Payment plan options may be provided, and subsequent payments will be automatically charged to the credit card on file according to the payment schedule agreed upon at enrollment.

4. DISCLAIMERS

You understand that my role here is to teach and train you, not to provide health care, medical or nutrition therapy, or psychiatric services; or to diagnose, treat or cure any disease, condition or other physical or mental condition of the human body. Specifically, I am not providing medical, mental health, or psychiatric care and we do not have a patient-physician relationship, and your clients/patients will not have a patient-physician relationship with me. I am not providing medical care, mental health care, or psychiatric services. We do not guarantee your results. We do not promise this program is right for you.

By signing your name below, you acknowledge that you have read and understood the above disclaimers.

5. PROGRAM CONTENT PRIVACY

You agree to not share the links or content of this program with anyone else. This is how I can continue to provide quality content for you and others who have paid for this information and experience.

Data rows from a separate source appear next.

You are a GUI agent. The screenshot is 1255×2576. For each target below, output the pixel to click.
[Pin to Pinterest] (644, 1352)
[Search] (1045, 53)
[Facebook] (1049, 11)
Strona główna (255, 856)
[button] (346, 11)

All content and curriculum in this program are copyrighted and are fully protected by law with legal consequences if it is found to be distributed or used without permission or without referencing "Trauma Healing Accelerated" as the source of that content.

ENTER "I AGREE" BELOW

 

Question 2 of 2

Testimonial Release Form



Authorization and Release Information

 

I understand my written or spoken comments about Trauma Healing Accelerated and its courses, services and products, through email, online or on video may be used in connection with publicizing and promoting the company. 

 

I authorize Trauma Healing Accelerated to use my first name and brief information (type of license, general location in the world) associated with my comments.

 

I hereby irrevocably authorize Dr. Aimie Apigian and Trauma Healing Accelerated to copy, exhibit, publish or distribute my written or spoken comments for purposes of publicizing. 

 

These statements may be used in printed publications, multimedia presentations, on websites or in any other distribution media. I agree that I will make no monetary or other claim against Dr. Aimie Apigian or Trauma Healing Accelerated for the use of the statement.

 

In addition, I waive any right to inspect or approve the finished product, including written copy, wherein my likeness or my testimonial appears.

 

I hereby hold harmless and release Dr. Aimie Apigian and Trauma Healing Accelerated from all claims, demands and causes of action which I, my heirs, representatives, executors, administrators or any other persons acting on my behalf or on behalf of my estate have or may have by reason of this authorization.

 

I have read the authorization and release information and give my consent for the use as indicated above.